### Task to carry out:
Among the records that follow, find each line holding the word "computer" and copy it.

--- START ---

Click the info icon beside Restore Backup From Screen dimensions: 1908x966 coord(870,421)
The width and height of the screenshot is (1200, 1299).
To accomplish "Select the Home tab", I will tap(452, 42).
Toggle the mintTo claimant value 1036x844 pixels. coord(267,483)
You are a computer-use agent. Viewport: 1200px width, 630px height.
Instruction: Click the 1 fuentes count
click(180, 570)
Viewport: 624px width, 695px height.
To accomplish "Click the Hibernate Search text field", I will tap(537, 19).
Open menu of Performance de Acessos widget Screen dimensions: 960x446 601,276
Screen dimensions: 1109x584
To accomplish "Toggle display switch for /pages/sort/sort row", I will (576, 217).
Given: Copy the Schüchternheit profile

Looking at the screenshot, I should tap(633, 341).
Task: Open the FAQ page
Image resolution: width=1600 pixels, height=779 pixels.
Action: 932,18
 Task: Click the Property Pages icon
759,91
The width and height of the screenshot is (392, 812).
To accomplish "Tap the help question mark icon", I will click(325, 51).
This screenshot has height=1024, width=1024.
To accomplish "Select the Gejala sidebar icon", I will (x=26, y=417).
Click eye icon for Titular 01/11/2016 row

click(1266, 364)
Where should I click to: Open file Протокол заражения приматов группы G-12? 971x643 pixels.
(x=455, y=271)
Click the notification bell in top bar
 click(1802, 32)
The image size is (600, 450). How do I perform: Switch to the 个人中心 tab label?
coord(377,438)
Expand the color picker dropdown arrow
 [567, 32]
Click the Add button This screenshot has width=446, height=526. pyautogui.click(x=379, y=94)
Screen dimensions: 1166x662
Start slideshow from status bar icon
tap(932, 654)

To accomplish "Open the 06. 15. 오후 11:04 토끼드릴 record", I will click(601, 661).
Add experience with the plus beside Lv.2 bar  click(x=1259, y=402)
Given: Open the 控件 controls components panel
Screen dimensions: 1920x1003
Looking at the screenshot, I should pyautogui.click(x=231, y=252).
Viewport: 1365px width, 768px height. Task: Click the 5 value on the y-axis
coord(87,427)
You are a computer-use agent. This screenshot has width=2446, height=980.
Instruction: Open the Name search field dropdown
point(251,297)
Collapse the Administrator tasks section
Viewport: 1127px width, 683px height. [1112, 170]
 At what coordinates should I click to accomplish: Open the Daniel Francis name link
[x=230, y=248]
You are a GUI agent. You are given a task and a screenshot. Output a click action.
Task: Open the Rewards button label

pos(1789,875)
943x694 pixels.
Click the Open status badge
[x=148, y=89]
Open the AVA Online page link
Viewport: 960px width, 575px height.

--- END ---

### Exercise answer:
You are a computer-use agent. Viewport: 1200px width, 630px height.
You are a computer-use agent. This screenshot has width=2446, height=980.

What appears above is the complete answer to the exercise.